I can view this hideous practice from management's point of view, much in the same way I can view the Holodomor from Stalin's. Villainous motivations are always more believable when one understands them. To wit: training contracts are outrageous attacks on employees.

Understanding the reasons for them is not requisite in the evaluation of their ethical and morale-crushing consequences.

The cycle of idiot aviation management in this regard begins like this: In the beginning, training bonds are nonexistent. The first generation of employees are hired, many flee because of working conditions, matters of compensation, etc. Instead of addressing the problems that drive pilots away from the operation, they instead find it easier to simply trap subsequent generations of new-hires with contracts for providing the training necessary for performing the job.

Pragmatic in the short term, as I previously detailed, but ultimately detrimental to worker productivity. From the onset, management-employee relations are antagonistically set against one another, and the employees relegate themselves to do their fundamental jobs, and seldom anything more.

Take a good look at the shops whom have either done away with training bonds, or simply never had them. Would you wager you'd be inclined to leave them in the first year, if hired?

Training contracts are warning shots across the bow by managment, signals they are at battlestations, antagonistically-aligned against their employees the moment they set foot on property.
 
Why bother creating a decent place to work: one where people would be foolish to leave, when you can retain them at gunpoint?
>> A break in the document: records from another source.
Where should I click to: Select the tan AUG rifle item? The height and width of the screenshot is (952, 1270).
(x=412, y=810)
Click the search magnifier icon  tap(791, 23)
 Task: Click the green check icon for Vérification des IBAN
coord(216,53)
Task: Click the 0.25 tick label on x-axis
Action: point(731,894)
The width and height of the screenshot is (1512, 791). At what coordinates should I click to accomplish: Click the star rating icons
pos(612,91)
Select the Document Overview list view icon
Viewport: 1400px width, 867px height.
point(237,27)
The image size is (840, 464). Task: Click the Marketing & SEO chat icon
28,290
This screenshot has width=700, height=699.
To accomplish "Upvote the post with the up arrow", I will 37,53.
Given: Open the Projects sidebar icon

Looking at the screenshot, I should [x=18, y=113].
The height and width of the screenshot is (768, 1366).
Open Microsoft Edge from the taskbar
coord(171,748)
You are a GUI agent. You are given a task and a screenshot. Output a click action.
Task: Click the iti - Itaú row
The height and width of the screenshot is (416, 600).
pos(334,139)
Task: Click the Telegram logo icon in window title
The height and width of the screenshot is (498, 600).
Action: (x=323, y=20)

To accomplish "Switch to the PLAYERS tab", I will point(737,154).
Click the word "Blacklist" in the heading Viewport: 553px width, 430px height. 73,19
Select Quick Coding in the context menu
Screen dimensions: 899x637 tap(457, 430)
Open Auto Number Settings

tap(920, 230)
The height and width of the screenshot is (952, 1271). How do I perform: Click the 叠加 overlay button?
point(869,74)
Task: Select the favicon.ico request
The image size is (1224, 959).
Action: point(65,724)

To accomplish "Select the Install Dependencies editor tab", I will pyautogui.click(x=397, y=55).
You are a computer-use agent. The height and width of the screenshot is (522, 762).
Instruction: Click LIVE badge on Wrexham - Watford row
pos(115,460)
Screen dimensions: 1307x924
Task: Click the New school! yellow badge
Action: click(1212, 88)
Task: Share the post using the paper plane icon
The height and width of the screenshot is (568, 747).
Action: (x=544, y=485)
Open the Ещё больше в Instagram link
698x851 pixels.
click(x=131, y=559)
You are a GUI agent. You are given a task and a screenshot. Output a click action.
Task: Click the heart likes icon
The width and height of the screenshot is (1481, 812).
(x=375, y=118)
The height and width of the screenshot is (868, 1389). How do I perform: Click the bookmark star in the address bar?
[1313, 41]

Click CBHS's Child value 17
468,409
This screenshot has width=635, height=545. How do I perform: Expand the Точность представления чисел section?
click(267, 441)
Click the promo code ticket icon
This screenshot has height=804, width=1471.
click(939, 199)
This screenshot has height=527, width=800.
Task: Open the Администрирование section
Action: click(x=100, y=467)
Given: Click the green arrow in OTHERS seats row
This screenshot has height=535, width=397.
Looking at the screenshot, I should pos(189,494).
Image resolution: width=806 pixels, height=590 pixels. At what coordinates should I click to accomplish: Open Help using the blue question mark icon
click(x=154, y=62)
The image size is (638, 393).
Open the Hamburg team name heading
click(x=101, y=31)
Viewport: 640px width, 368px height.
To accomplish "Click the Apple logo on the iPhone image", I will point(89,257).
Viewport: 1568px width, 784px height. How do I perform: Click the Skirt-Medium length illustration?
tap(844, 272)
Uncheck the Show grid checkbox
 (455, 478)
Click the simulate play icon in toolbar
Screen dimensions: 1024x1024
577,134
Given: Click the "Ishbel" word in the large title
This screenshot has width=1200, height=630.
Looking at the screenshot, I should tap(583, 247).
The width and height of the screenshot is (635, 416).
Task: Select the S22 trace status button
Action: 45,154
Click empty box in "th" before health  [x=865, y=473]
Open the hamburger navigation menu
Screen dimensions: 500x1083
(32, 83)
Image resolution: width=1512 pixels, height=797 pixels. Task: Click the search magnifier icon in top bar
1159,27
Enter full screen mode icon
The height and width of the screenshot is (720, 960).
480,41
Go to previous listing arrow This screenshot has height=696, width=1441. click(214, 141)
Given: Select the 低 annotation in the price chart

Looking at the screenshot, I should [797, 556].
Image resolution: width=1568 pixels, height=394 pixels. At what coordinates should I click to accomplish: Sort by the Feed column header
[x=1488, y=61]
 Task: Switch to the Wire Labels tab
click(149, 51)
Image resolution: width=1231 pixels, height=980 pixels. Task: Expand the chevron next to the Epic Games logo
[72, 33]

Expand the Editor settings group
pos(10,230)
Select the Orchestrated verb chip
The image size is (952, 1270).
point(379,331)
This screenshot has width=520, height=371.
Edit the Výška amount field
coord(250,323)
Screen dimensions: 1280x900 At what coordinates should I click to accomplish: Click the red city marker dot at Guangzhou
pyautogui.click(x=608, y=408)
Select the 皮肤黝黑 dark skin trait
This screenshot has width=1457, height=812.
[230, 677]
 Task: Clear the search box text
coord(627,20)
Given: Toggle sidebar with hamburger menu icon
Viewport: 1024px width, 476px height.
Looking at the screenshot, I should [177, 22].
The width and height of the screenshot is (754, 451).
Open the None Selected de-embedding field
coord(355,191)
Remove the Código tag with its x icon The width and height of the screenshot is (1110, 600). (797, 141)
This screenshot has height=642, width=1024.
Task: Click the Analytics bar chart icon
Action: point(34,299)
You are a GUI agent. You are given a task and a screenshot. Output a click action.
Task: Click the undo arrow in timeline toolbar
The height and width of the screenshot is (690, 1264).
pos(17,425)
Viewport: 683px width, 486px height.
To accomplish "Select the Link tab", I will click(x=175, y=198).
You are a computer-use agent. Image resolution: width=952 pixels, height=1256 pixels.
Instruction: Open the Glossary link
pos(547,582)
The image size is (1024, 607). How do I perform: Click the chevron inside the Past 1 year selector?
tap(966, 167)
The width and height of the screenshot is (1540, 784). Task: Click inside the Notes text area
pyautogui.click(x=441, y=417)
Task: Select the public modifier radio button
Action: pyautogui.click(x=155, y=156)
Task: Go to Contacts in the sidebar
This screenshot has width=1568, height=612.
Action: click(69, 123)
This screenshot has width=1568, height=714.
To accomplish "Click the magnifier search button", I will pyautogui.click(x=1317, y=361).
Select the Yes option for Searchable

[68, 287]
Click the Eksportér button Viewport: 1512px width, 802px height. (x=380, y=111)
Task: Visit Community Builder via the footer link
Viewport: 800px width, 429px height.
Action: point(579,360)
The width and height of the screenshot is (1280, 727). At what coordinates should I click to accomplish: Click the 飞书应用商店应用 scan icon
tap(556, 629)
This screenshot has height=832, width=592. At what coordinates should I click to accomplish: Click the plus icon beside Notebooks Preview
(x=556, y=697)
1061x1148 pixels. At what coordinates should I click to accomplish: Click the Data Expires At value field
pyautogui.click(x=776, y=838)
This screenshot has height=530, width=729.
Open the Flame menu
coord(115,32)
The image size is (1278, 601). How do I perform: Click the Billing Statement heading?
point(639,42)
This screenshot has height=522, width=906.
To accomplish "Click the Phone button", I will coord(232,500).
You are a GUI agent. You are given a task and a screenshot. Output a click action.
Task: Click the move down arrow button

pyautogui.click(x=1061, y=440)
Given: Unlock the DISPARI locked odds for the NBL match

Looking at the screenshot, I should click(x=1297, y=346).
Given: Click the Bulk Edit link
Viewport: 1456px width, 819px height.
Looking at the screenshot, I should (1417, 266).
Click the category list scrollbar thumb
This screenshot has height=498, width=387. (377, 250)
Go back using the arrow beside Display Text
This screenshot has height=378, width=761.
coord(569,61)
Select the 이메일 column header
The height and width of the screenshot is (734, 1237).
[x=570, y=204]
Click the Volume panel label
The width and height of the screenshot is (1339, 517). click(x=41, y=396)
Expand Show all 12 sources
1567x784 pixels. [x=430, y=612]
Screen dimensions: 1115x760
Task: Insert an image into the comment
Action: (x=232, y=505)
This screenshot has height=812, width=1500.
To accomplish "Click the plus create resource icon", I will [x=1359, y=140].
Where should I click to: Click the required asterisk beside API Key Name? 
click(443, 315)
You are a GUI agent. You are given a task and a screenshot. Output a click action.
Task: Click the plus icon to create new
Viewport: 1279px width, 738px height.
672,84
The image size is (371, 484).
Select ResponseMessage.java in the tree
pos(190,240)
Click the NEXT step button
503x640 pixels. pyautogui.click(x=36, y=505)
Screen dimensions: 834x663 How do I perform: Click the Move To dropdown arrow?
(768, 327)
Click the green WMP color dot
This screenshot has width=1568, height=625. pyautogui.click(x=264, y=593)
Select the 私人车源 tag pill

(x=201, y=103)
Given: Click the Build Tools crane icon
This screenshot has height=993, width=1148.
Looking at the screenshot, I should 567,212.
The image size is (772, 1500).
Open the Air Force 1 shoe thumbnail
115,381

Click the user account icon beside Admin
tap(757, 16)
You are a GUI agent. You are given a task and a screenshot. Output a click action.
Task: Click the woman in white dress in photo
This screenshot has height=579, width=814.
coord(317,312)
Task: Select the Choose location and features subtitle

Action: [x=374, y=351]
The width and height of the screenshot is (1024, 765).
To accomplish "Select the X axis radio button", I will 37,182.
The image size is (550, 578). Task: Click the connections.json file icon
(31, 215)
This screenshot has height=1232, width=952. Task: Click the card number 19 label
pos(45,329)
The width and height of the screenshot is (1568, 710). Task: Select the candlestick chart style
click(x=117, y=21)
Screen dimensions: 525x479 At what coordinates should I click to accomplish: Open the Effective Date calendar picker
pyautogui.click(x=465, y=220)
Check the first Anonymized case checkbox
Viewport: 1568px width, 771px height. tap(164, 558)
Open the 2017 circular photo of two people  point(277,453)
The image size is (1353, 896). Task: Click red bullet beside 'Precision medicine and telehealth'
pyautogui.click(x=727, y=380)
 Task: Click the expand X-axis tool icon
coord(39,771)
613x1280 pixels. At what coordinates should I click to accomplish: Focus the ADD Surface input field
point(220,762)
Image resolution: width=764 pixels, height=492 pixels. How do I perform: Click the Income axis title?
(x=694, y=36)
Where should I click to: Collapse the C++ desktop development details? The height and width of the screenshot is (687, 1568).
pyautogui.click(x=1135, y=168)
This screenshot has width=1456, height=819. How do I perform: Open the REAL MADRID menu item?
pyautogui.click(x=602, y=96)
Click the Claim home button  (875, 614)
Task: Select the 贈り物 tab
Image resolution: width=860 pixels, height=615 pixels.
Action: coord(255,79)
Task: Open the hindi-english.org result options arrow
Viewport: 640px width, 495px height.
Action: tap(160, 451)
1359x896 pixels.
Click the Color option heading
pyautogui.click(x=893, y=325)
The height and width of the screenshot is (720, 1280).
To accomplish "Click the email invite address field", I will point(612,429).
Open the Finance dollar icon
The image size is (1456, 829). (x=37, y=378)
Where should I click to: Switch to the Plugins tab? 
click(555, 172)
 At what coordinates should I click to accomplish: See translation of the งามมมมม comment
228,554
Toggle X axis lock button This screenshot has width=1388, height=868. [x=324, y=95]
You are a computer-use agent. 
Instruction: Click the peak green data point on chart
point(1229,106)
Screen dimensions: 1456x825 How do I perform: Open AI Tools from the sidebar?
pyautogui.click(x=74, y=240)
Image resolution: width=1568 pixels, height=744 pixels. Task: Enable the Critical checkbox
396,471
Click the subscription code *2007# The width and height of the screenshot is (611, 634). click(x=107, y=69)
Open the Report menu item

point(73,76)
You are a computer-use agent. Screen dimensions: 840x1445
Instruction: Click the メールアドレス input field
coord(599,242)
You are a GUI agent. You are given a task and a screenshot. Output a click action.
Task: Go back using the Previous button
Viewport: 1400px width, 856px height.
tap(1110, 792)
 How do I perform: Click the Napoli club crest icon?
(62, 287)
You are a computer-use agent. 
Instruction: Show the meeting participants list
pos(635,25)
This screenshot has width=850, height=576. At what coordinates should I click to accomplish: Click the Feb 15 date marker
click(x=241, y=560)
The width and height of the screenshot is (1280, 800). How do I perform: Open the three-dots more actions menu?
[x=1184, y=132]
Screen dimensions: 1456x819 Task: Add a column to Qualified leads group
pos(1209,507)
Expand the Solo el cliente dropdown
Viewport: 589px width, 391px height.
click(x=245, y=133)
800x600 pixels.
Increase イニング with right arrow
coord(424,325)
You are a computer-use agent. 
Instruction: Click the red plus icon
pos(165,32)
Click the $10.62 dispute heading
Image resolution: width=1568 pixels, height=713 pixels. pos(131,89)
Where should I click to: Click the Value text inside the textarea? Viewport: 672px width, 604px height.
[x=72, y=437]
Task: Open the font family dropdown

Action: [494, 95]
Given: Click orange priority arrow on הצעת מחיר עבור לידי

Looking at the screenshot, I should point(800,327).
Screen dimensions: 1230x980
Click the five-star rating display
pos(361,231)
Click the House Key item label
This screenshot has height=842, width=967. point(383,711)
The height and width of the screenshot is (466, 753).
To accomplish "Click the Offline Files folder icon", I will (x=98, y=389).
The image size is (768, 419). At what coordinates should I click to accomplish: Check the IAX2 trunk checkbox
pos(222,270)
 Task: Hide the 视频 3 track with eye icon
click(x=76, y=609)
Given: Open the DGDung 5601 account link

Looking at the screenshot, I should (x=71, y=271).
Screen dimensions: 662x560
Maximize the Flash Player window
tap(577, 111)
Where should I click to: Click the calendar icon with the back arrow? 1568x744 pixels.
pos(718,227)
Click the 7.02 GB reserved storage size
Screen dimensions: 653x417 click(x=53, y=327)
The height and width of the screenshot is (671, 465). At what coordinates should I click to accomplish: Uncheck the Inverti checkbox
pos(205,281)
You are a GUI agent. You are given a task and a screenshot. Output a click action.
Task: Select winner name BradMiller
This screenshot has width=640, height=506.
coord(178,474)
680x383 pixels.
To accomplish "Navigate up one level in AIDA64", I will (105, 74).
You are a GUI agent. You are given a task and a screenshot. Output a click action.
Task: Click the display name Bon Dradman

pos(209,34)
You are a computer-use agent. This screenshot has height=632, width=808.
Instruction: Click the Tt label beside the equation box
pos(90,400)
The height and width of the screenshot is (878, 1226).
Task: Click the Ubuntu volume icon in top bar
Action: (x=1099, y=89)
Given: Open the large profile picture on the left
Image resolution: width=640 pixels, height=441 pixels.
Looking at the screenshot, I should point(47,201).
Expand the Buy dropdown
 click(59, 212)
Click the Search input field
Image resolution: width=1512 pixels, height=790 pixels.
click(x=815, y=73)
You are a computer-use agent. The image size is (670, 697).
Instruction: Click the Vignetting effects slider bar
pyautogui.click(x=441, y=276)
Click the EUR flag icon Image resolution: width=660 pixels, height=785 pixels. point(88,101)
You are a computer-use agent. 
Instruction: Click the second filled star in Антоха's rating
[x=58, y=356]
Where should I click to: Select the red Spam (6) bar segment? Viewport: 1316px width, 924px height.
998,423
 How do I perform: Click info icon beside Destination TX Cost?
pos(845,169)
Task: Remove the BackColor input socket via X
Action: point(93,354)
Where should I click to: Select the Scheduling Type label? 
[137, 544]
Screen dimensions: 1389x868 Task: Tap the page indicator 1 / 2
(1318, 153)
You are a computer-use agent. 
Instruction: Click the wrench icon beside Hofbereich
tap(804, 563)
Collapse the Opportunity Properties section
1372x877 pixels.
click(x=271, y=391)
Those poor souls who are finally released from the unscrupulous contracts that they were obviously tricked into signing would then flee from their oppressors. Attrition rates would soar and although the company training cost would be higher, the savings on the pilot salaries would more than offset the amount since no idiot would work for a dishonest, immoral, deceitful, ruthless aviation management outfit for any longer than they have to. But those evil rascally managers would be the ultimate winners because they were able to reap the rewards stolen from the mouths of the children of the meek and mild righteous pilot group that merely wanted to give of their hearts and souls to allow passengers to share a memorable travel experience with each other... right? :nuts:

We have to do something about this, we have to stop this now before all that is good in this would crumbles to the ground and the wicked evil business man kills all the babies, poisons the water, and pollutes the air we breathe all to feed their insatiable greed... right? :eek:

ok, i gotta stop drinking and posting :laugh:
 
Let me start -- I do not think PFT is good.

But in many other professions, industries, etc., people have restrictive covenants/non-compete/confidentiality provisions which prevent them from easily migrating from one job to another close by if the company gives them specialized training or proprietary knowledge. I add the "close by" because in many situations if you wanted to move from Maryland to Nevada, the provisions may not be enforceable. However, in aviation, your "office" is mobile. Therefore, it may be tough to keep you from working for a competitor -- so the practical alternative is a reimbursement of training costs if you leave before XX months. For example, if I take you someone off the street and train you to be a Class A auto mechanic technician, if you do not stay with the dealership for 2 years you may be refrained from working at another dealership within 50 miles for 1 or 2 years or repay the company for your training. Others use the union rules to keep you from moving too soon. In the end, it has the same effect and the reimbursement (which I note is different than paying up front for your training).
 
If the training contract was a tool used to coerce pilots into staying at a disreputable avaiation company and:
1. the training contract duration is one year, and
2. there is no requirement to sign another contract prior to attending recurrent training,
then year two attrition would be reflected in the company's pilot seniority list.